Ernesto Bascopé Guzmán
Durante buena parte de la historia humana, acceder a la información y al conocimiento era extremadamente difícil y caro. En las economías anteriores a la Revolución Industrial, siempre al límite de la subsistencia, aprender a leer era un privilegio de pocos y el costo de educarse demasiado elevado.
Es por eso que la invención de la imprenta fue tan significativa: redujo el costo de la información y facilitó la difusión del conocimiento. Se trató efectivamente de una transformación radical cuyos efectos y utilidad todavía percibimos.
La tecnología digital afirmó esta tendencia, disminuyendo aún más el costo de la información y el tiempo necesario para compartirla. Gracias a la misma, en las últimas décadas nos acercamos a la utopía de un mundo en el que todas las obras humanas, pasadas y presentes, se encuentren a unos pocos clics de distancia, de manera casi gratuita.
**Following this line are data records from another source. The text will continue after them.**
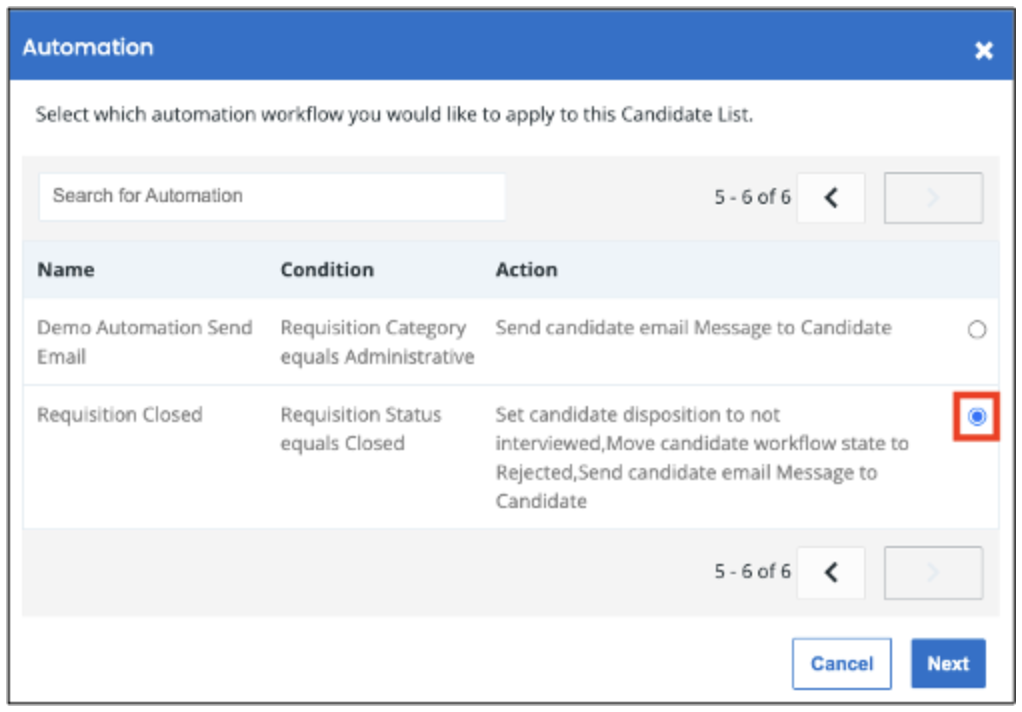
Task: Select the Demo Automation Send Email radio button
Action: pos(976,329)
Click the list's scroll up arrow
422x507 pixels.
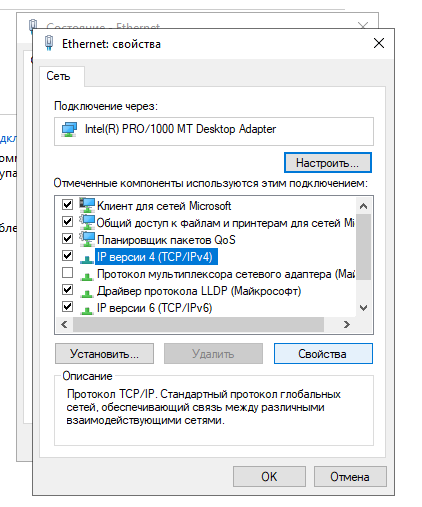[x=363, y=206]
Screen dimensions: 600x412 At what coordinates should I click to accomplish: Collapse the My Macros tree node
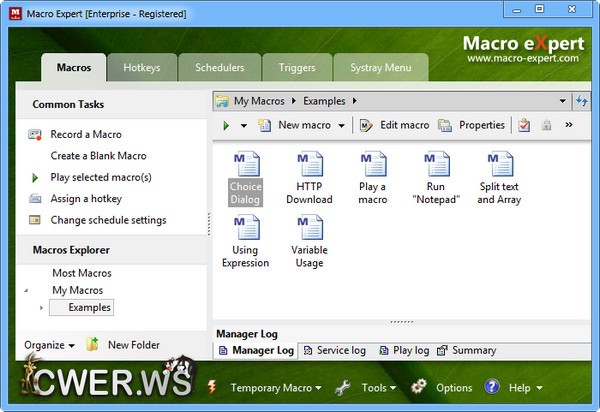(x=27, y=291)
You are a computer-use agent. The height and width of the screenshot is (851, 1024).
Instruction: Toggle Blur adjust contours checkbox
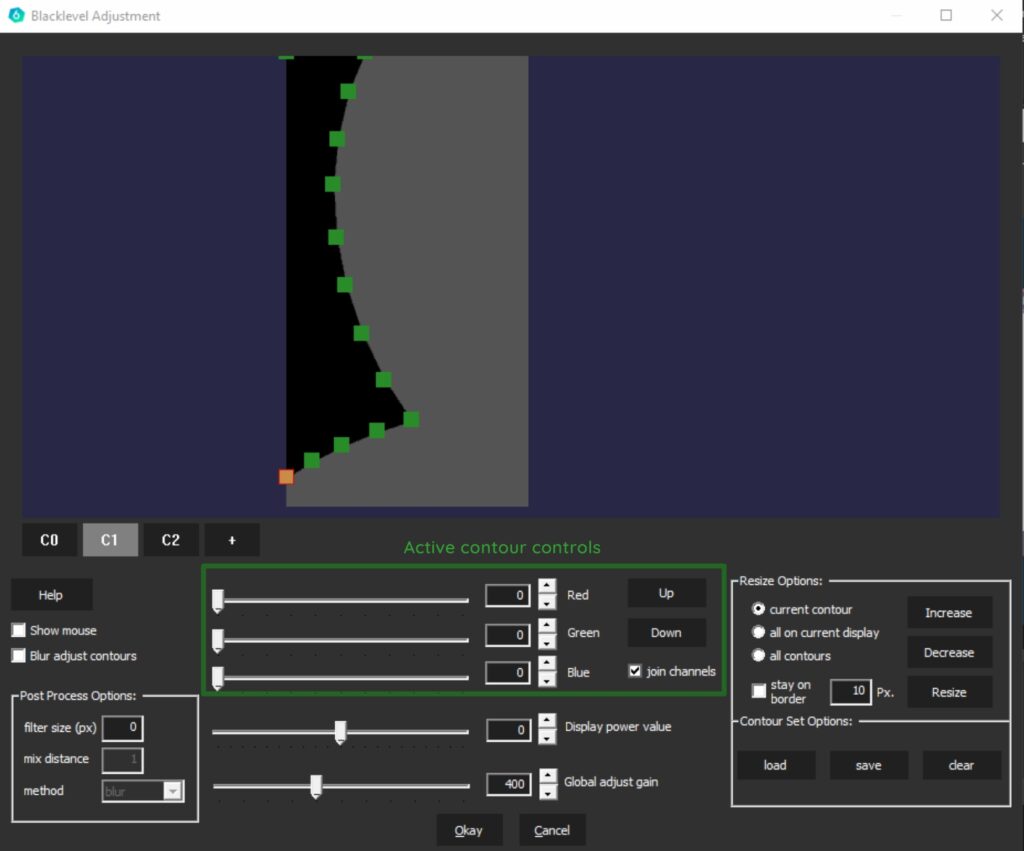[19, 656]
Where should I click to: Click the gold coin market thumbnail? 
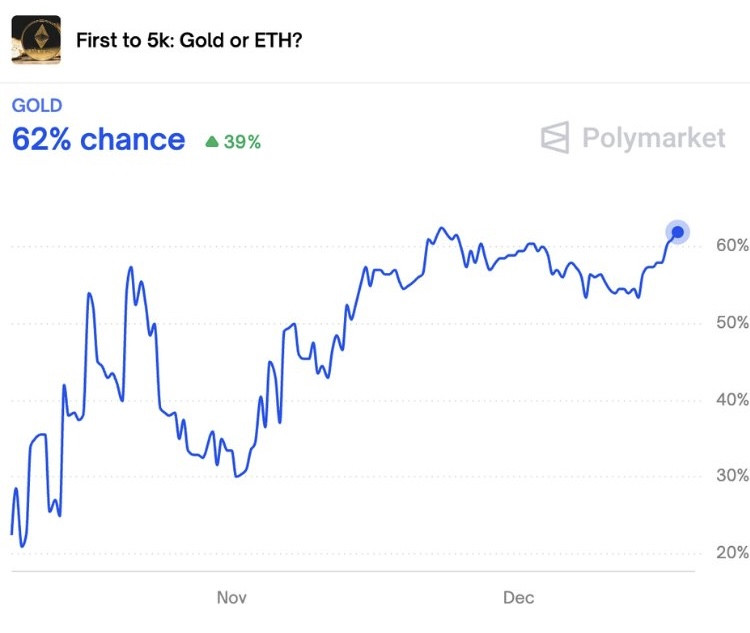36,41
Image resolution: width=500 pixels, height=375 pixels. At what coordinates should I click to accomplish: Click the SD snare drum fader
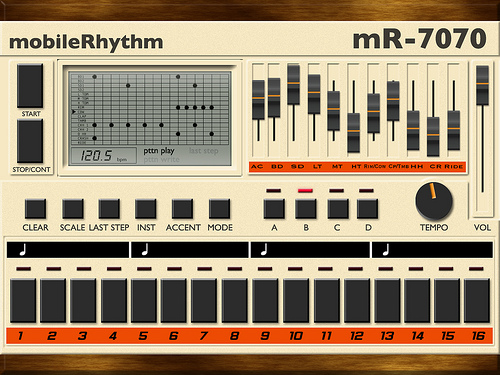point(294,85)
Esta última ola de transformación tecnológica generó innumerables beneficios, indudablemente. Sin embargo, debemos constatar que generó de igual manera una confusión muy peligrosa y que pone en riesgo la noción misma de saber. Me refiero a la creencia, cada vez más difundida, de que acceder a información abundante y barata equivale a conocimiento.
Hasta hace poco resultaba evidente que poseer un libro, en tanto que objeto, no transfería a su dueño el conocimiento contenido en sus páginas. Todo el mundo sabía que aprender y, más aún, dominar un tema, requería tiempo y sacrificio personal.
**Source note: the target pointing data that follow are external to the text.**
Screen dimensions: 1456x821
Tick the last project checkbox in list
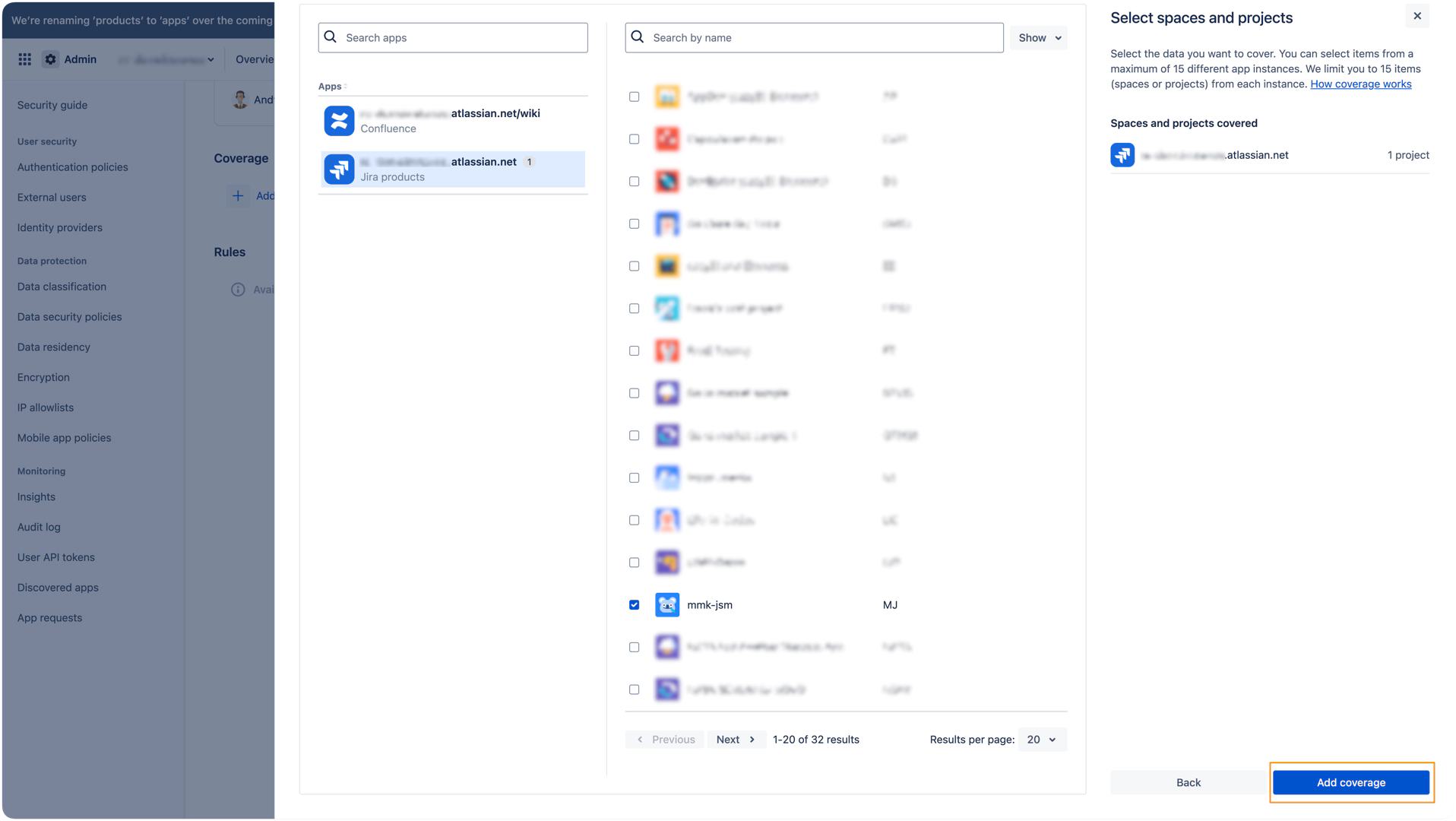(634, 689)
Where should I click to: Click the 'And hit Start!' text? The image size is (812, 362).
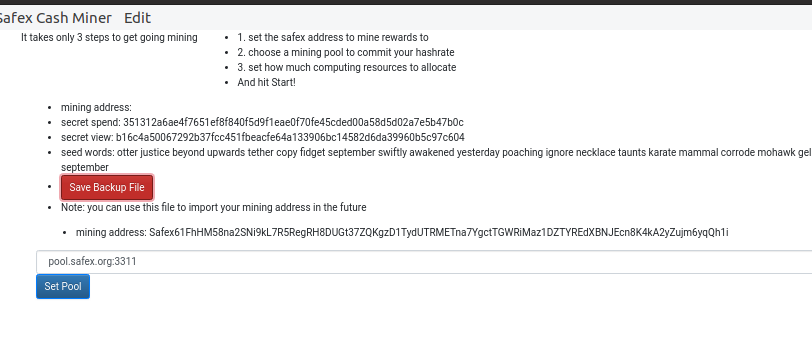point(267,82)
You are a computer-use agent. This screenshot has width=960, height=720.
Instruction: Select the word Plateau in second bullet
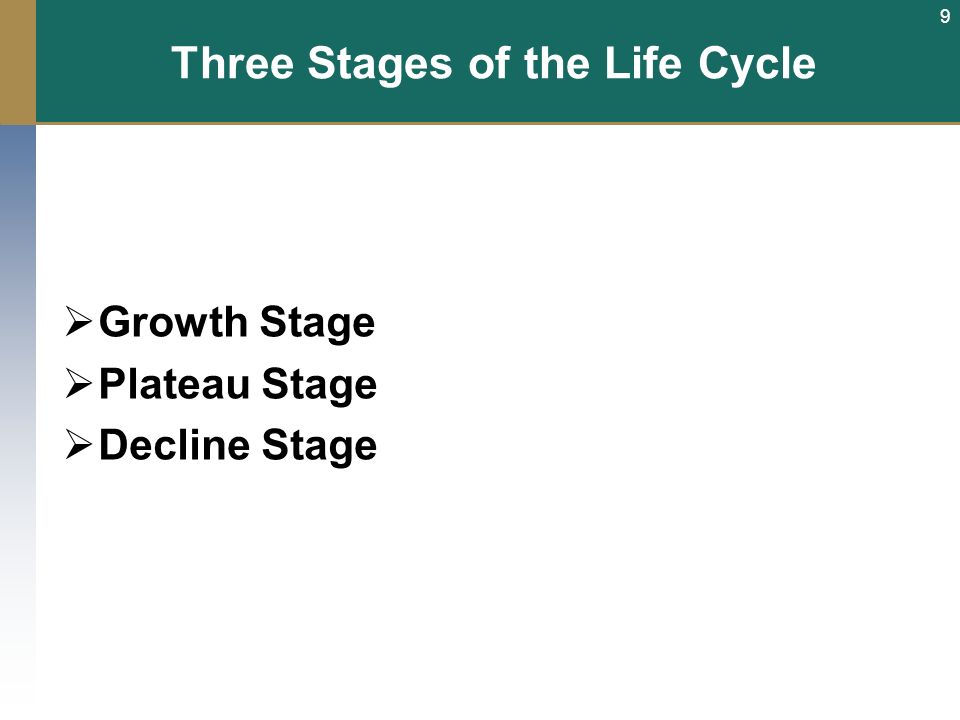[174, 384]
Esta certeza, bastante pertinente en épocas menos proclives a la inmediatez y a la superficialidad, está bajo asedio en nuestros tiempos. En efecto, la posibilidad de acceder a cantidades casi infinitas de información genera la ilusión de que el análisis y asimilación de dicha información es igual de fácil.
Recordemos también que, en toda comunidad dedicada al conocimiento, desde la ciencia a las humanidades, el diálogo entre miembros es un componente esencial en la búsqueda del saber. Sin este intercambio constante, se tiende a pasar por alto los errores propios (y la vanidad, tan humana) y a magnificarlos.
En el presente, la ilusión de conocimiento lleva a muchos a evitar este indispensable contraste de ideas: se escucha lo que se quiere, lo que va en sentido de los propios prejuicios, lo que no genera cuestionamientos ni dudas.
Esto explica, muy probablemente, la plaga de falsos expertos en las redes y en muchos medios masivos. No importa la disciplina ni la complejidad del tema, siempre encontraremos personas convencidas de poseer la verdad y de su derecho a expresar sus prejuicios y medias verdades.
Esto es lamentable en sí mismo, pero en estos tiempos, en medio de una urgencia como la que vivimos, la inflación de falsos expertos puede ser peligrosa también. Desde las teorías conspirativas, que minan la confianza en las instituciones, hasta la difusión de remedios milagrosos, verdaderas estafas que pueden causar serios daños en los ingenuos, la ilusión de conocimiento termina siendo peor que la propia enfermedad.
¿Será el momento de volver a las certezas del pasado? Quizás sea necesario recordar que aprender requiere tiempo, esfuerzo y, sobre todo, la humildad de reconocer la propia ignorancia.